The appropriate price of stainless steel and the advantages of easy processing make austenitic stainless steel the preferred material in additive manufacturing stainless steel.
In the above main classification, other alloys are also involved in additive manufacturing, such as martensitic stainless steel, TRIP / TWIP steel and ODS steel. Electromagnetic alloy or Kovar alloy used for functional materials, such as Fe-Si, Fe-Ni or Fe-Co alloy.
In order to allow readers to better understand and master the knowledge in this article, we will classify the steel according to the microstructure at room temperature, starting from austenitic stainless steel to TRIP / TWIP, which is a type from austenitic stainless steel to bidirectional The transformation of steel, this steel contains both austenite and martensite. Next, the martensite and precipitation strengthened stainless steel were introduced. This is just a type of martensite that is completely similar to martensite if it is manufactured using traditional processes. Martensite and carbon bearing steel are used for aging / tempered martensite. Finally, the ODS alloy is also introduced, this particle reinforced ferritic stainless steel. This classification is related to the microstructure at room temperature, especially the microstructure obtained according to the traditional process. This way the reader will read it very clearly.

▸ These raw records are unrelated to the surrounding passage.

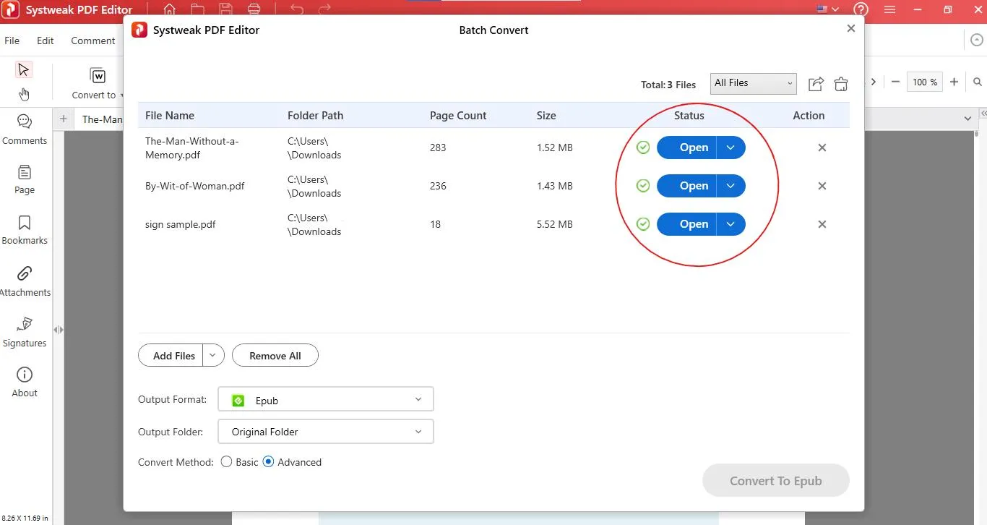
Task: Click the Page panel icon
Action: point(25,179)
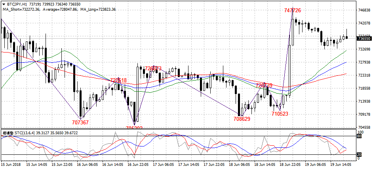The height and width of the screenshot is (169, 373).
Task: Click the 80 level marker on oscillator
Action: coord(360,136)
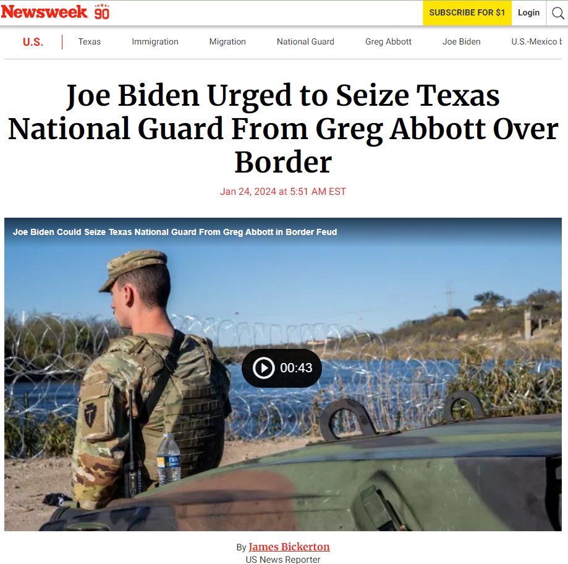Select the Joe Biden topic
This screenshot has width=568, height=564.
click(462, 41)
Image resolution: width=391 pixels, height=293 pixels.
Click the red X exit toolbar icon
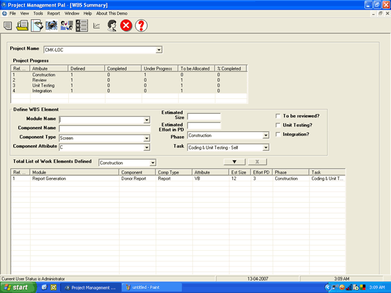126,25
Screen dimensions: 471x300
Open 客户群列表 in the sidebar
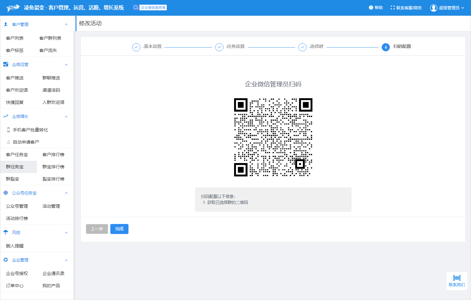tap(50, 38)
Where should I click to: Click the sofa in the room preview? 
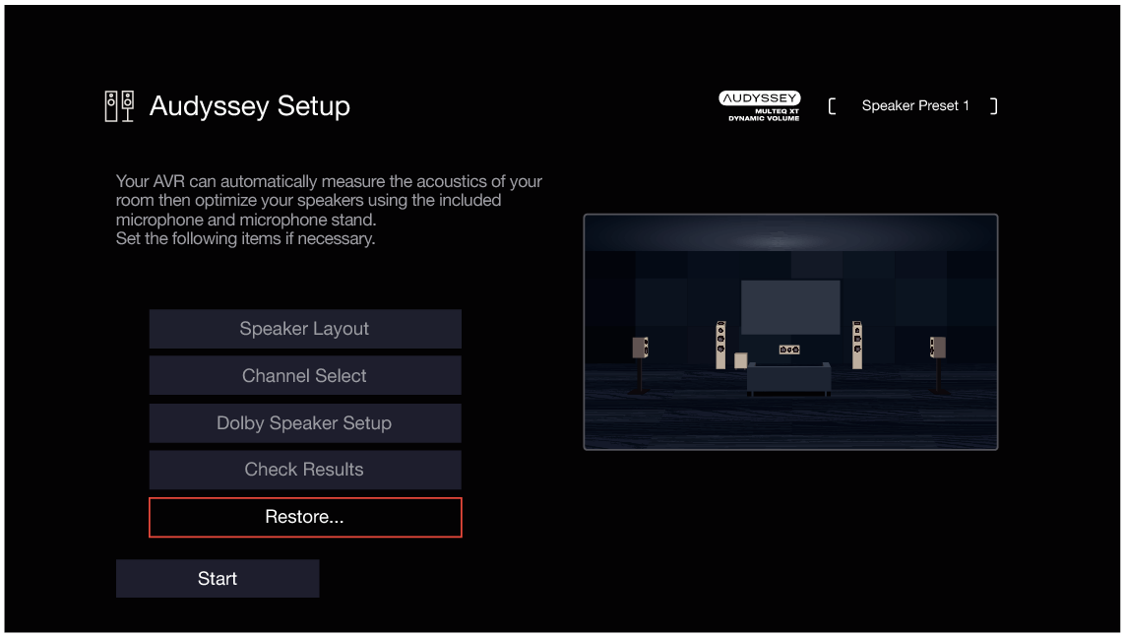pos(789,377)
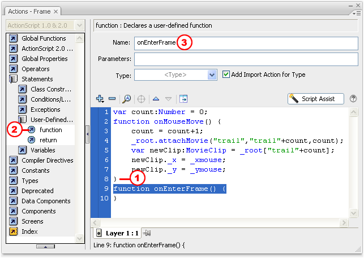This screenshot has width=364, height=258.
Task: Open the help question mark icon
Action: pyautogui.click(x=353, y=98)
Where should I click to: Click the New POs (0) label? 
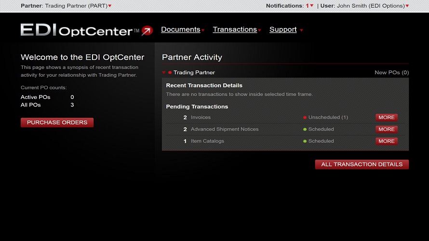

In each chapter, we introduce the microstructure of the material, the phase composition in the as-deposited and heat-treated state, and its crystal structure. The static mechanical properties are also summarized, including fatigue performance. At the appropriate time, some special other properties are also introduced, such as ferromagnetic materials and corrosion-resistant materials. At the end, the future development is also prospected.
P.Bajaj, A.Hariharan, A.Kini1P.Kürnsteiner, D.Raabe, EAJägle.Steels in additive manufacturing: A review of their microstructure and properties [J] .Materials Science and Engineering: A, Volume 772, 20 January 2020 , 138633.